Nonetheless, employee health practitioners cannot enforce such policies without administrative backup, she points out. Telling employees they will be suspended or terminated if they refuse to comply, unless they have a medical contraindication or religious objection to the vaccine, does no good without follow-through.
"Administrators need to stand behind employee health services and follow through by terminating if that’s what they say they will do. They have to be willing to go as far as they need to go, up to and including termination. Administration will do that if they really feel that employee health is an important department or if they understand the need for and the seriousness of vaccination," she adds.

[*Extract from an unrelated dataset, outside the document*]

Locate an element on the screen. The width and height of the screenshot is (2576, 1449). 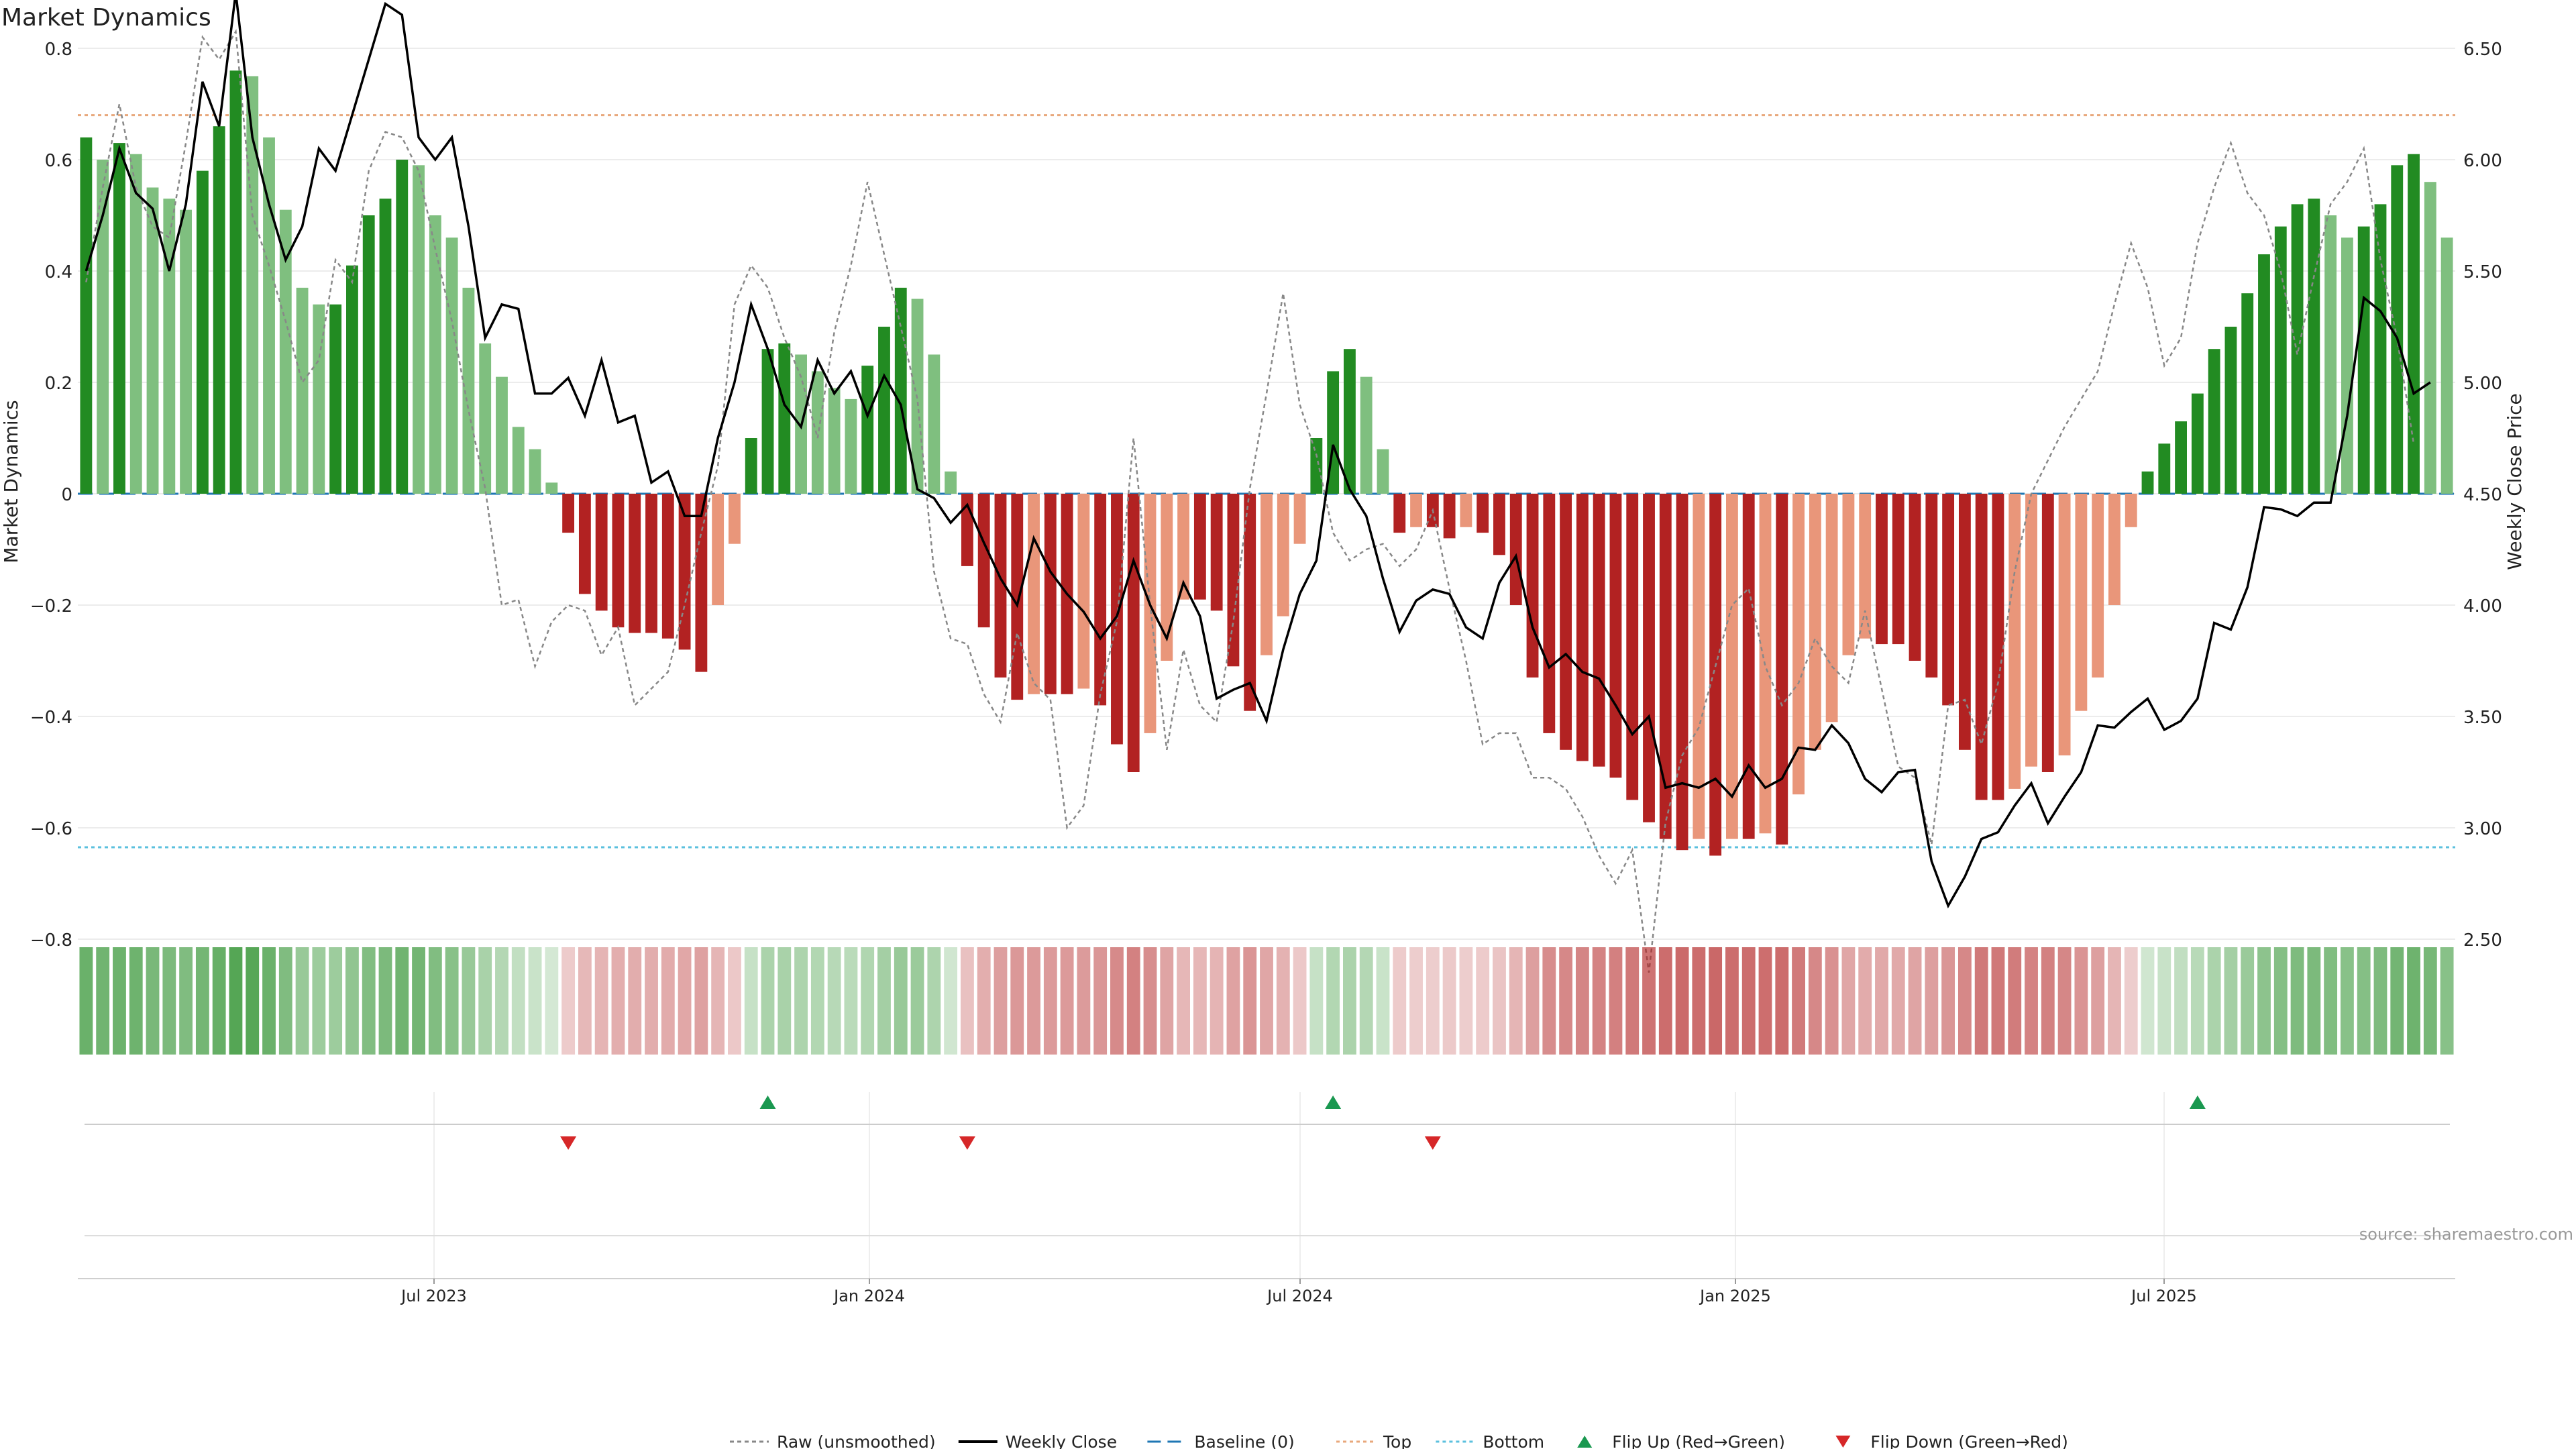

EHPs can educate administrators on those issues and perhaps point out that unvaccinated employees can open a "Pandora’s box," VanDoren says. "The public is so sue-happy that all you need is for it to become known that the hospital let an employee slide by [without being vaccinated] and that a patient got sick as a result, and you have a negligence suit."
Reference
1. Poland GA. Update on immunizations: Optimizing vaccine use. Presented at the 23rd annual educational conference and international meeting of the Association for Professionals In Infection Control and Epidemiology. Atlanta; June 1996.